David O. Russell –quien llegó a convencer con su melodrama del 2010, “El peleador”– no es un director improvisado. Es un conocedor de los recursos audiovisuales –sobre todo, los de “Buenos muchachos” y otros títulos de Scorsese–, esos que permiten convertir un guion flojo y simplista en un artefacto sofisticado. Una muestra: los personajes de las telenovelas que ve la madre (Virginia Madsen), muy parecidos a los de “Falcon Crest” o “Dallas” –estamos en los años setenta y ochenta–, se salen de pantalla y, con sus peinados y vestuarios estridentes, pasan a engalanar las pesadillas de Joy.

Las cámaras y los montajes de Russell se mueven con soltura. En ese vaivén, que roza el videoclip, es que se entremezclan las vidas falsas de ‘soap operas’ y las correrías domésticas de Joy. Y, como en “Escándalo americano”, el filme pretende ser una montaña rusa de sonrisas y llantos. Emociones que de tan previstas y rápidas no se dejan captar, siempre al compás de cambios de foco y nieves de utilería que funcionan como un reloj –estas últimas, las nieves de utilería, muy necesarias para ese efecto onírico que procura una experiencia aún más complaciente y confortable–.
Esta última palabra es clave. Confortabilidad es lo último que produce un buen drama o una película que, además de divertida, no quiera ser una más del montón. La crítica incomoda. Y eso es lo último que hace “Joy”. Y no hablamos de un prurito ideológico.

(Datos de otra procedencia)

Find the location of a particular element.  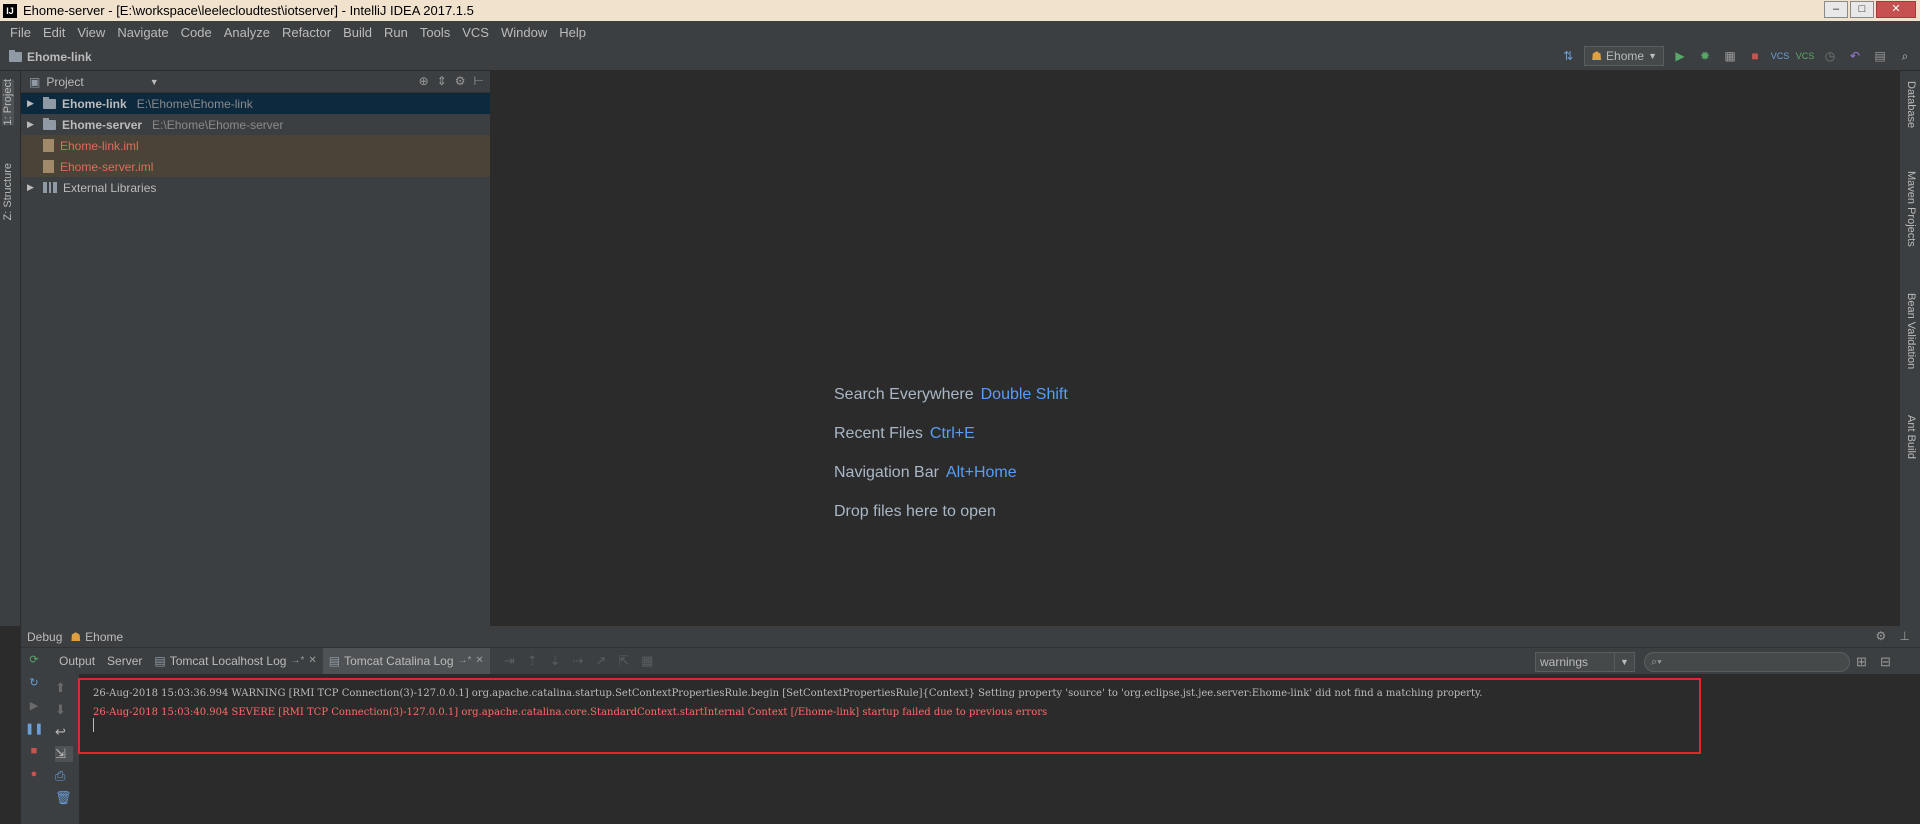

Algunos profesores de Estudios Culturales advertirían sobre el dogma capitalista que ordena detrás de las inocentes imágenes: “Sé un emprendedor, confía en ti, nunca te rindas y triunfarás”.  En realidad, eso es lo de menos. El cliché de “Joy” se entroniza porque está reducida al plano abstracto de la mujer sin defectos, sin una verdadera humanidad. Esta mujer es demasiado buena, casi santa. Ni siquiera su trato con la mafia de Texas ensucia sus diálogos. Mártir y heroína, cuyos sufrimientos no pasan de unos pocos segundos de cansancio. Ella se sobrepone sin cesar y la película vuelve a su esquema de ruleta de casino: gana y pierde, pierde y gana, gana y pierde… Ya sabemos cuál será el final.

Pero es mejor no caer en el vicio maniqueo que le reprocho a Russell. No todo es tan seductor y vacío. Algunos apuntes tienen mérito: por ejemplo, todo ese mundo de televentas que lidera el ejecutivo que encarna Bradley Cooper, con sus escenarios hollywoodenses que hacen de la mercadotecnia una cultura del espectáculo –algo que termina justificando, en cierto sentido, el recurso a los personajes de plástico que se salen de la pantalla–. Otro elemento a rescatar es Jennifer Lawrence. A pesar de que no coincidimos con los méritos para la nominación que ha conseguido en el Oscar, y a pesar de la idealización a la que se presta, logra dar momentos de genuino frenesí y ternura para lo que, de otra forma, solo habría sido un juego de luces aún más impersonal.